With the pictures left out, please return exactly the line holding "Click the Minister field" and each following line until the entries end.

**Dataset content**
-*-*-

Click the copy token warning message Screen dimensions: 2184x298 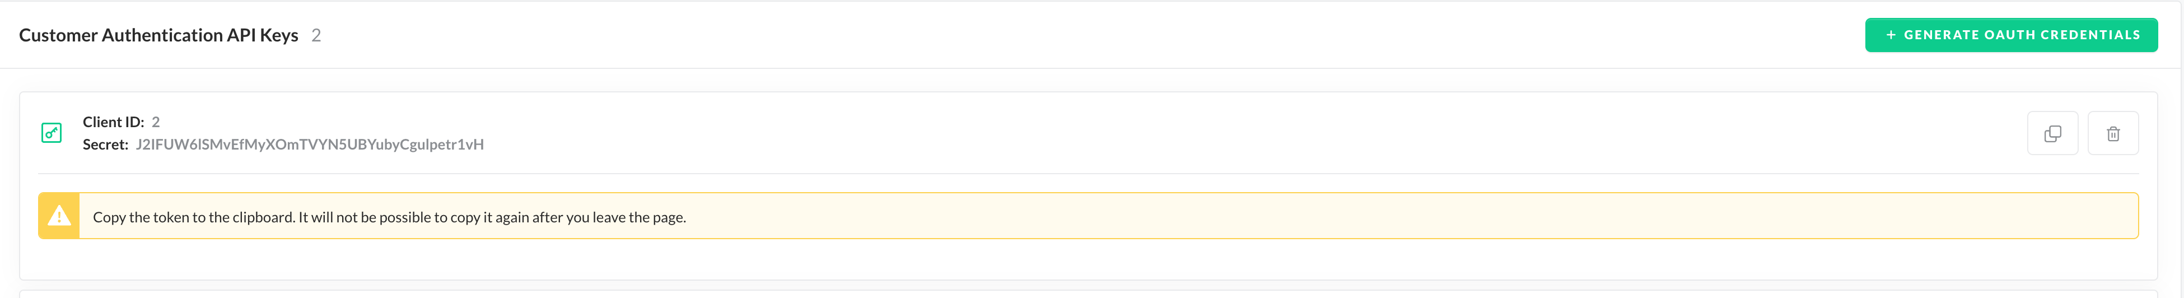(389, 217)
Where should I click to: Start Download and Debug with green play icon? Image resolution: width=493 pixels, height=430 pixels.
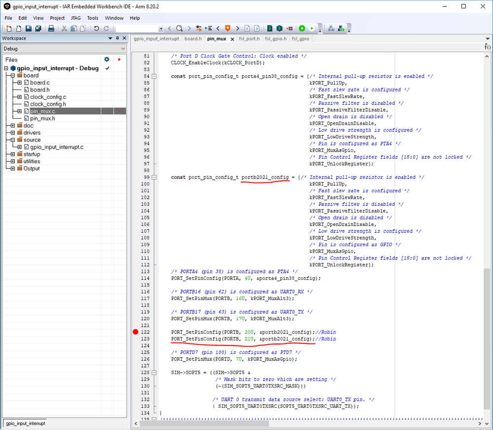pos(302,29)
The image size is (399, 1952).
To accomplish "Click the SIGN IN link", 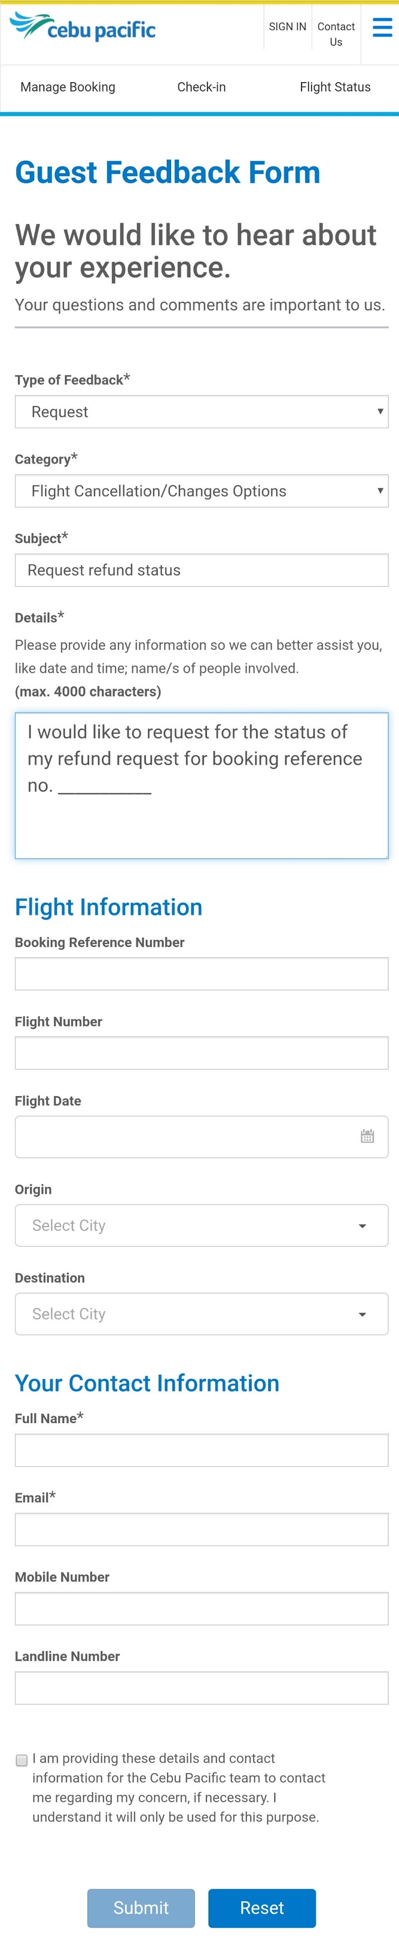I will pyautogui.click(x=287, y=27).
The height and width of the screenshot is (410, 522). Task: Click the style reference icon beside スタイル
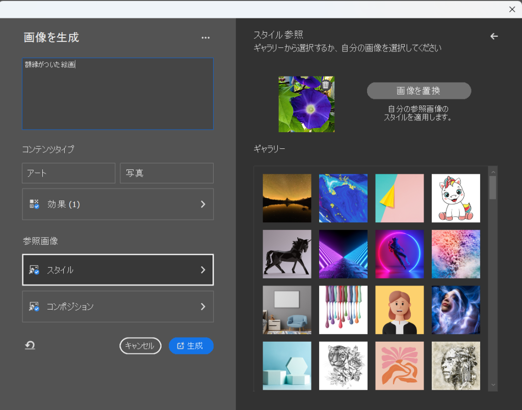click(x=34, y=270)
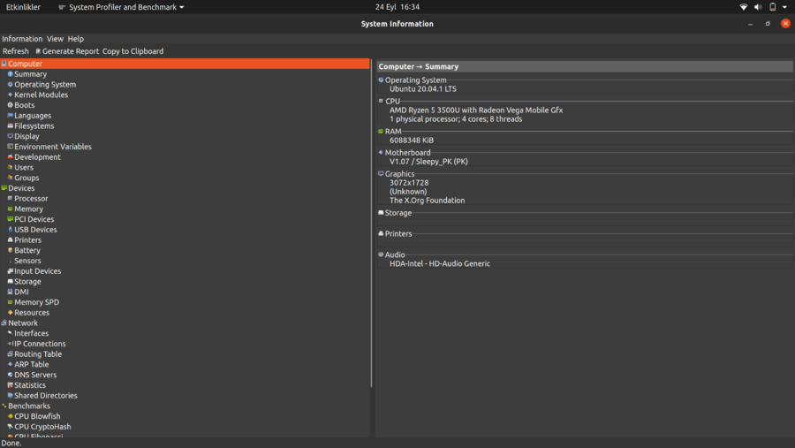Click the DNS Servers icon
795x448 pixels.
(x=11, y=376)
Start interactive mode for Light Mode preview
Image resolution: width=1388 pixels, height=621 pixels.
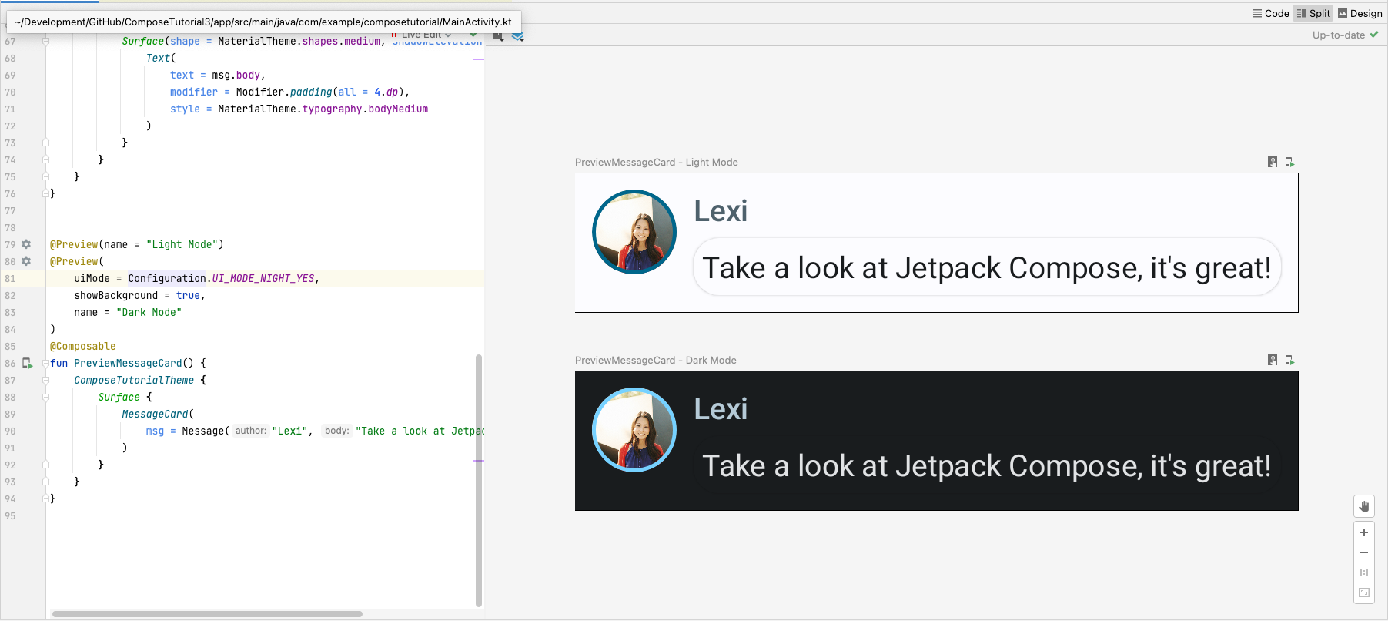1273,162
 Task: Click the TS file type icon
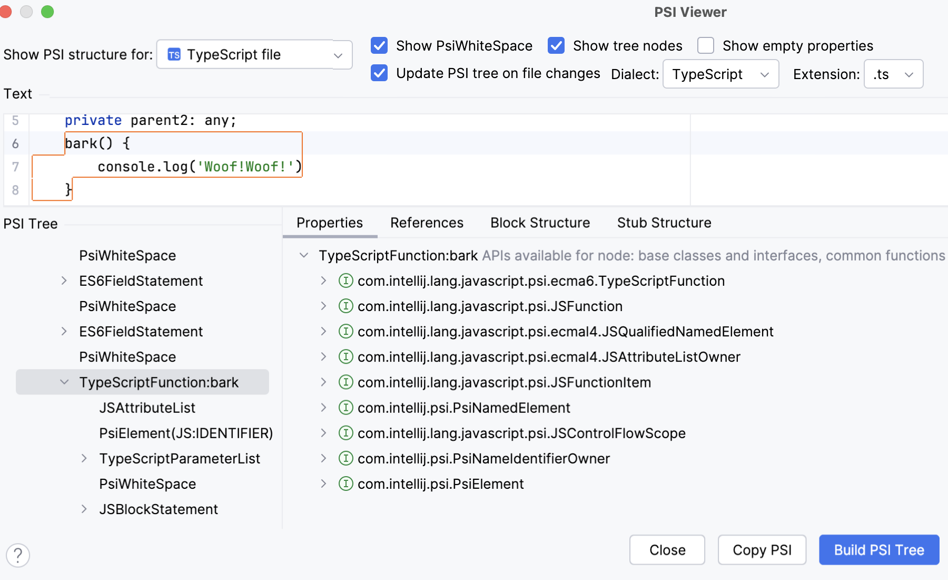pos(174,54)
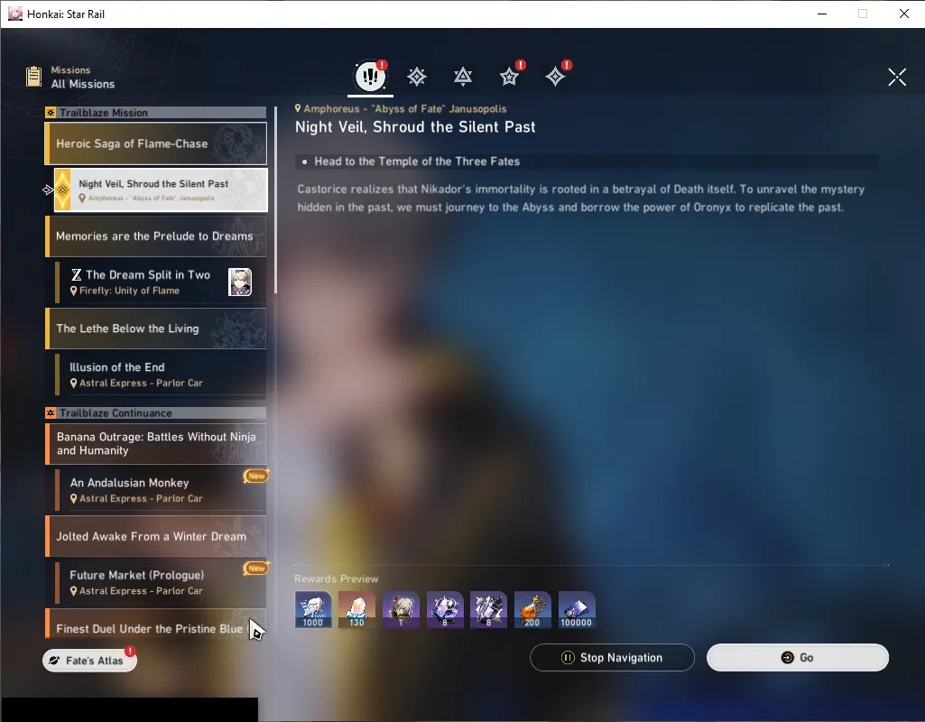Click the Missions clipboard icon
Image resolution: width=925 pixels, height=722 pixels.
coord(34,77)
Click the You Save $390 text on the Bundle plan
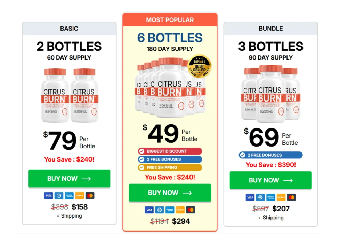 pos(270,165)
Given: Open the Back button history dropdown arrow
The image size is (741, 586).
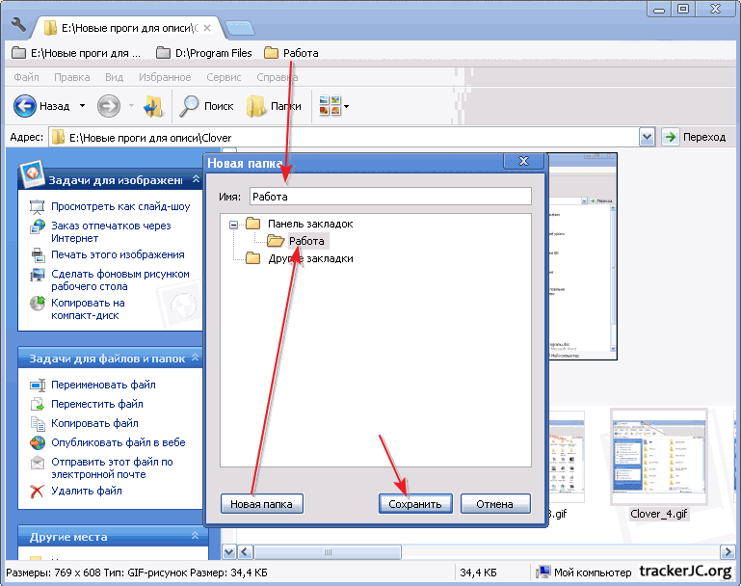Looking at the screenshot, I should (82, 106).
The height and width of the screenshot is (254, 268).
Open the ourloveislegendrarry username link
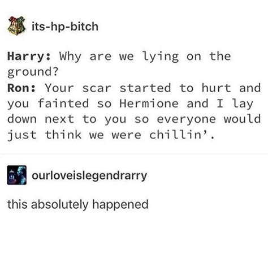tap(89, 176)
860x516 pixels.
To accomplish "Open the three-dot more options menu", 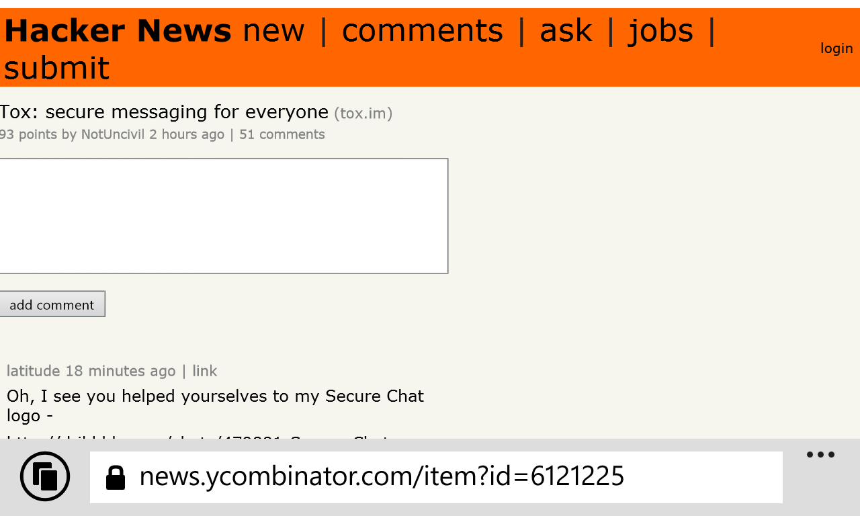I will coord(820,455).
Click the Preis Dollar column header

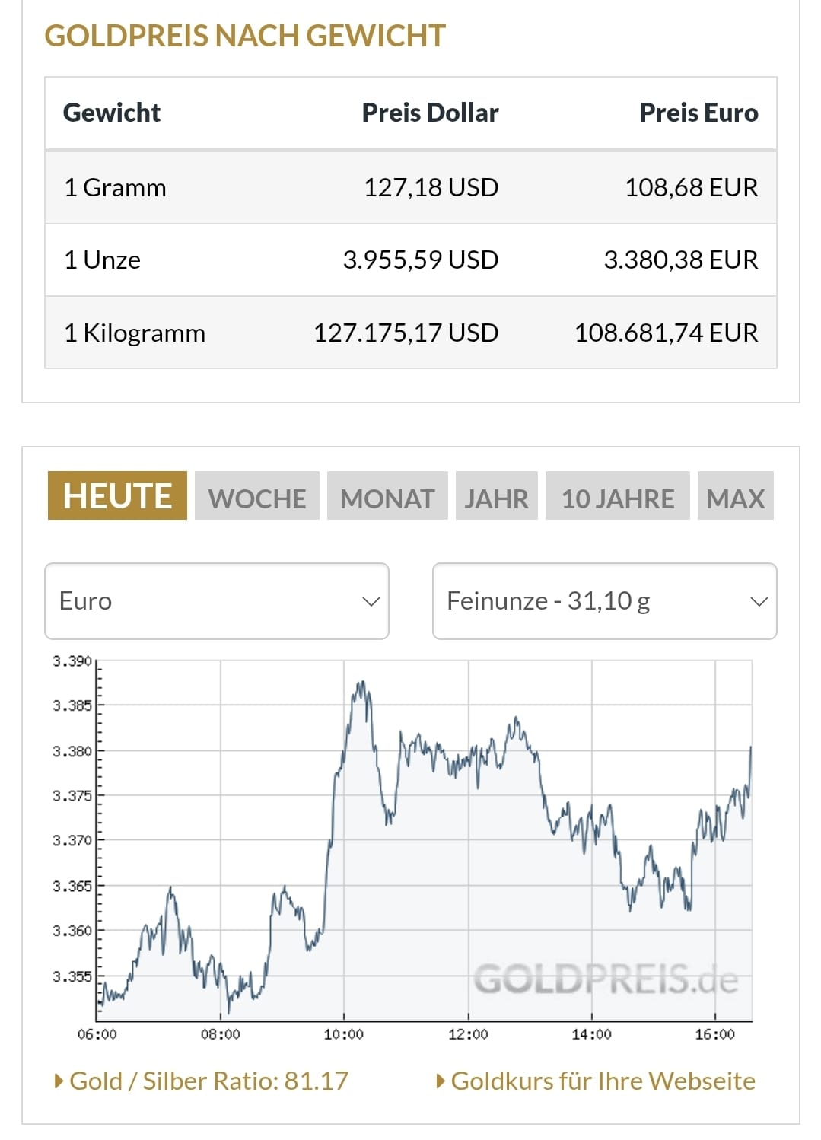pos(430,113)
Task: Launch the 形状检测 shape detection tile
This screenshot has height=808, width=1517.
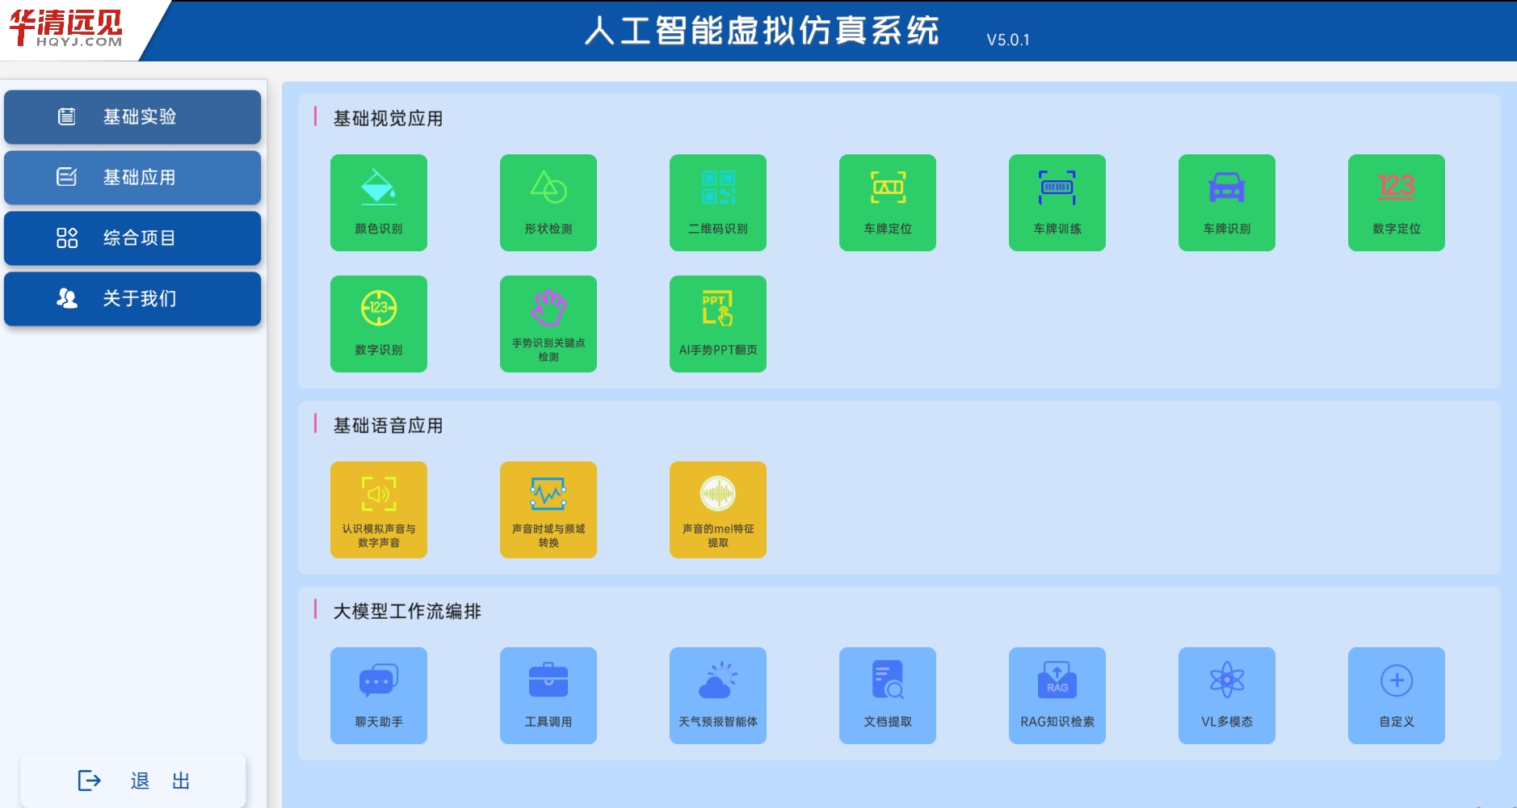Action: 548,202
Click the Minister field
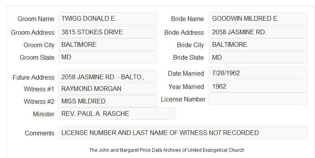 [x=117, y=114]
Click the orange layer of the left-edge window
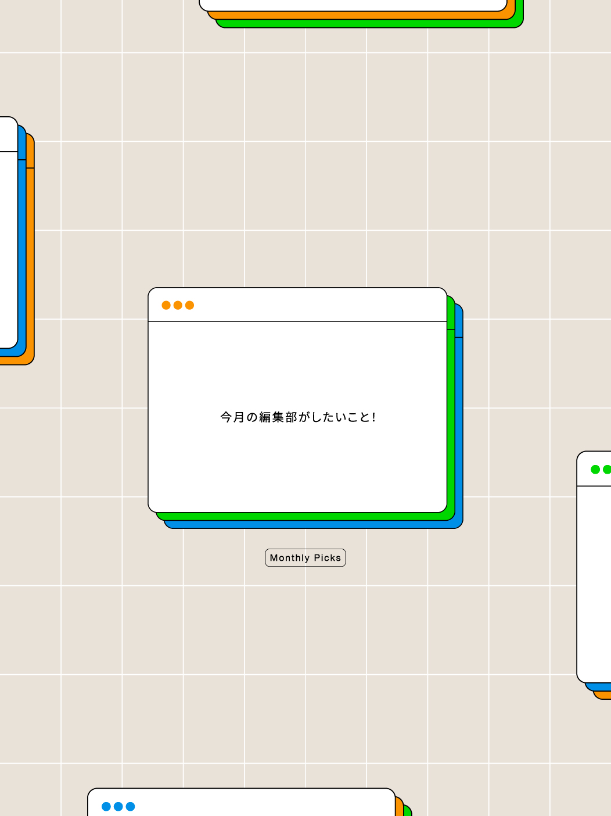This screenshot has height=816, width=611. [30, 262]
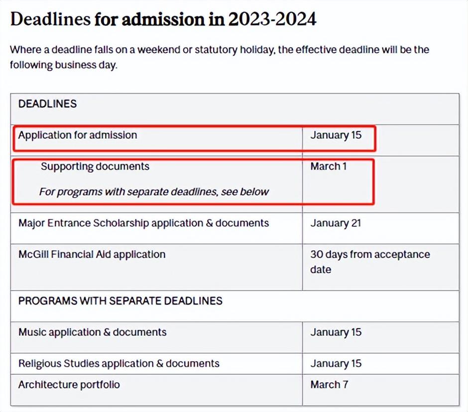Click the weekend or statutory holiday note paragraph

[x=219, y=57]
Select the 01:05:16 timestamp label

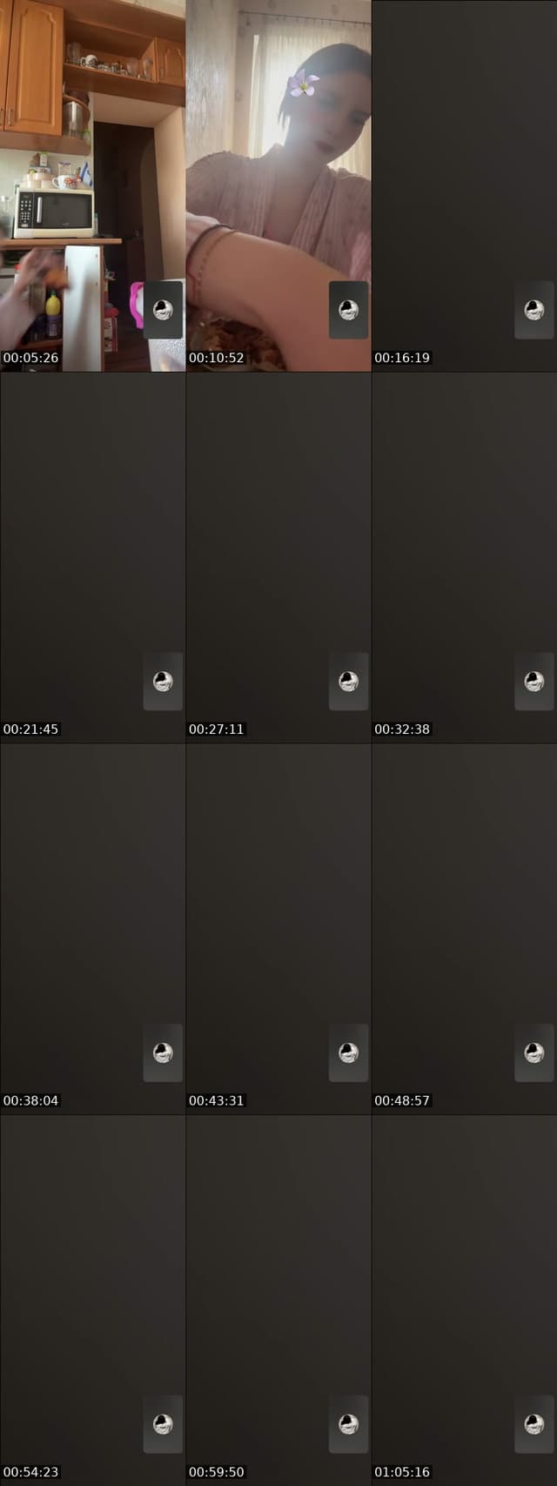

-*-*-

**Task solution**
Click the Minister field
 [x=117, y=114]
Click the orange layer of the left-edge window
This screenshot has height=816, width=611. [30, 262]
Click the weekend or statutory holiday note paragraph

[x=219, y=57]
Select the 01:05:16 timestamp label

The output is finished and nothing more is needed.